● What to do: Please repeat the records below exactly, but only from the line that contains "Select Wi-Fi under the network section" onward, ending with the last line.

● Saved entries:
● ● ●

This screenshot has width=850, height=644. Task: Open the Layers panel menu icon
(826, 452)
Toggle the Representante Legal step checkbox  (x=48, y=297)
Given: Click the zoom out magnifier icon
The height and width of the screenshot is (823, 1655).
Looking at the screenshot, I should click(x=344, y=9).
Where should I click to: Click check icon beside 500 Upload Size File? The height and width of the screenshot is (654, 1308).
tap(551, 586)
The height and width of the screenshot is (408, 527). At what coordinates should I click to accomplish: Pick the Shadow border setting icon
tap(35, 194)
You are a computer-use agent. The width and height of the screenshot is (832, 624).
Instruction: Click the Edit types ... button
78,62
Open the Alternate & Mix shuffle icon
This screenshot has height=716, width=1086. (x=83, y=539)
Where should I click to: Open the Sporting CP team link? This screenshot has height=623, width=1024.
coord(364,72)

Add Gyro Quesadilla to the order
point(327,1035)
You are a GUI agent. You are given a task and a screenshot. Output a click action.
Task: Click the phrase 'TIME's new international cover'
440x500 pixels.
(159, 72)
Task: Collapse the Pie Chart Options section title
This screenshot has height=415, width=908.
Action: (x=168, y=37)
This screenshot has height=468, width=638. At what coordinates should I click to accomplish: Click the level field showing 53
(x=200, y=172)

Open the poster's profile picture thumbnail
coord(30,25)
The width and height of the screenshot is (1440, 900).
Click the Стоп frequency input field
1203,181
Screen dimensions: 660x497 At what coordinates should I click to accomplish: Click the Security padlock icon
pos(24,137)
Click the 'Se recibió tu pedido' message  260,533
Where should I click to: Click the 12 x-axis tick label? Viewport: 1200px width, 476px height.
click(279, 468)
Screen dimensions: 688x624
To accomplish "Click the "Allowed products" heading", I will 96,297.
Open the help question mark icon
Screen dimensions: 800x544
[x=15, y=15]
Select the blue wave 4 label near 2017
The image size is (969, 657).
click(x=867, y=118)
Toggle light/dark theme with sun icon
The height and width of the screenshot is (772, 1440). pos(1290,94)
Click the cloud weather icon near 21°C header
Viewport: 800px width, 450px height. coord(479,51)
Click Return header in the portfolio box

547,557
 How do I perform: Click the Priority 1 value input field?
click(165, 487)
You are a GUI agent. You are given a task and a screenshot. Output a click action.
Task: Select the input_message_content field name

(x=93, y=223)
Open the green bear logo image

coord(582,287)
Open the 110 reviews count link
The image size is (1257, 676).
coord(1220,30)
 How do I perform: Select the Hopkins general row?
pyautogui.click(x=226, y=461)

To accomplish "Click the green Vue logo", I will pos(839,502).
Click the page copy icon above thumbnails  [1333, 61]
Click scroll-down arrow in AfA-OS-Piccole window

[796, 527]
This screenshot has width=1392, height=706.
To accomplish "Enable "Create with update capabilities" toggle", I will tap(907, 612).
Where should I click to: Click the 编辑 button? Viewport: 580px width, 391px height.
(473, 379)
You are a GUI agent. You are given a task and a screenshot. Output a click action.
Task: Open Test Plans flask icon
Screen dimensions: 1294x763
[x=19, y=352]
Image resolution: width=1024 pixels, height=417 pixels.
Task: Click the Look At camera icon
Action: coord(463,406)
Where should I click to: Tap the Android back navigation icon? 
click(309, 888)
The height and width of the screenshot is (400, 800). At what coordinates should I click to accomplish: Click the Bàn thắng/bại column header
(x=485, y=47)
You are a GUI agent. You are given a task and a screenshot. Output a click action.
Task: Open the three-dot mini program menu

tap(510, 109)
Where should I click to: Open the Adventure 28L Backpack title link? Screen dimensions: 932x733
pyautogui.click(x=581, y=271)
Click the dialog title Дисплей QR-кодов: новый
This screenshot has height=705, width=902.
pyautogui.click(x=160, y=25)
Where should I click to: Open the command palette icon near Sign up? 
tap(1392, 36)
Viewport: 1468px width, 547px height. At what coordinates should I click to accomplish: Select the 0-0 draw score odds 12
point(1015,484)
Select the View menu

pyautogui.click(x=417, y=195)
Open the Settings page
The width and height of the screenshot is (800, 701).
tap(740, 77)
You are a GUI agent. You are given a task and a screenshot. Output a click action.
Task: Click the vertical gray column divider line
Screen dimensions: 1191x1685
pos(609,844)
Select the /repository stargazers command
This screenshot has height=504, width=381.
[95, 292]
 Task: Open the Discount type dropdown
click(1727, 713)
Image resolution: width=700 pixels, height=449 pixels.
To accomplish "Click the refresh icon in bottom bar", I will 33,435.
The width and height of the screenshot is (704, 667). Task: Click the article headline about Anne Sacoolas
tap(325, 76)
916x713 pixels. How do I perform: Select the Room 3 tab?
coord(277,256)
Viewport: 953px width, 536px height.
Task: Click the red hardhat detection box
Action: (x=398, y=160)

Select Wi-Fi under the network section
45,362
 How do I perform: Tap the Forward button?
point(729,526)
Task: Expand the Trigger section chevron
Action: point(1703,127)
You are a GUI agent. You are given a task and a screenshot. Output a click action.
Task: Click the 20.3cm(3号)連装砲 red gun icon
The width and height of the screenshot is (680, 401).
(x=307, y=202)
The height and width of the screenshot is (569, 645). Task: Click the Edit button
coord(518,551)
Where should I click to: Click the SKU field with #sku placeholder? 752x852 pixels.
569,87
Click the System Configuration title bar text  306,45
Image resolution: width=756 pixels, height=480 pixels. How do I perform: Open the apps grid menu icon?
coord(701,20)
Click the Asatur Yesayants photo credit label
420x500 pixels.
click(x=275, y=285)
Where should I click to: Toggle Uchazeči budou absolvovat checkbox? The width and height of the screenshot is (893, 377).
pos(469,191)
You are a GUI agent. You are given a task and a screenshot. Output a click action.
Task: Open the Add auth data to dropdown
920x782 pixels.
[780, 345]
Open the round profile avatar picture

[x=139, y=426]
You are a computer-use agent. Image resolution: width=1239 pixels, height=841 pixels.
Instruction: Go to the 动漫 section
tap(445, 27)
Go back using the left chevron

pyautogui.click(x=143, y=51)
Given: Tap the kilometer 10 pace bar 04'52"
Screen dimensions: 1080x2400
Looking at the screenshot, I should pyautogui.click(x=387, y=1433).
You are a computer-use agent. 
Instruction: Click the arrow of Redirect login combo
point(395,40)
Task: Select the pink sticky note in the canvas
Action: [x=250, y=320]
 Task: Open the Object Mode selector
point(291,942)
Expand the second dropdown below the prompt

● ● ●

● Reply to the task:
Select Wi-Fi under the network section
45,362
 How do I perform: Tap the Forward button?
point(729,526)
Task: Expand the Trigger section chevron
Action: point(1703,127)
You are a GUI agent. You are given a task and a screenshot. Output a click action.
Task: Click the 20.3cm(3号)連装砲 red gun icon
The width and height of the screenshot is (680, 401).
(x=307, y=202)
The height and width of the screenshot is (569, 645). Task: Click the Edit button
coord(518,551)
Where should I click to: Click the SKU field with #sku placeholder? 752x852 pixels.
569,87
Click the System Configuration title bar text  306,45
Image resolution: width=756 pixels, height=480 pixels. How do I perform: Open the apps grid menu icon?
coord(701,20)
Click the Asatur Yesayants photo credit label
420x500 pixels.
click(x=275, y=285)
Where should I click to: Toggle Uchazeči budou absolvovat checkbox? The width and height of the screenshot is (893, 377).
pos(469,191)
You are a GUI agent. You are given a task and a screenshot. Output a click action.
Task: Open the Add auth data to dropdown
920x782 pixels.
[780, 345]
Open the round profile avatar picture

[x=139, y=426]
You are a computer-use agent. Image resolution: width=1239 pixels, height=841 pixels.
Instruction: Go to the 动漫 section
tap(445, 27)
Go back using the left chevron

pyautogui.click(x=143, y=51)
Given: Tap the kilometer 10 pace bar 04'52"
Screen dimensions: 1080x2400
Looking at the screenshot, I should pyautogui.click(x=387, y=1433).
You are a computer-use agent. 
Instruction: Click the arrow of Redirect login combo
point(395,40)
Task: Select the pink sticky note in the canvas
Action: [x=250, y=320]
 Task: Open the Object Mode selector
point(291,942)
Expand the second dropdown below the prompt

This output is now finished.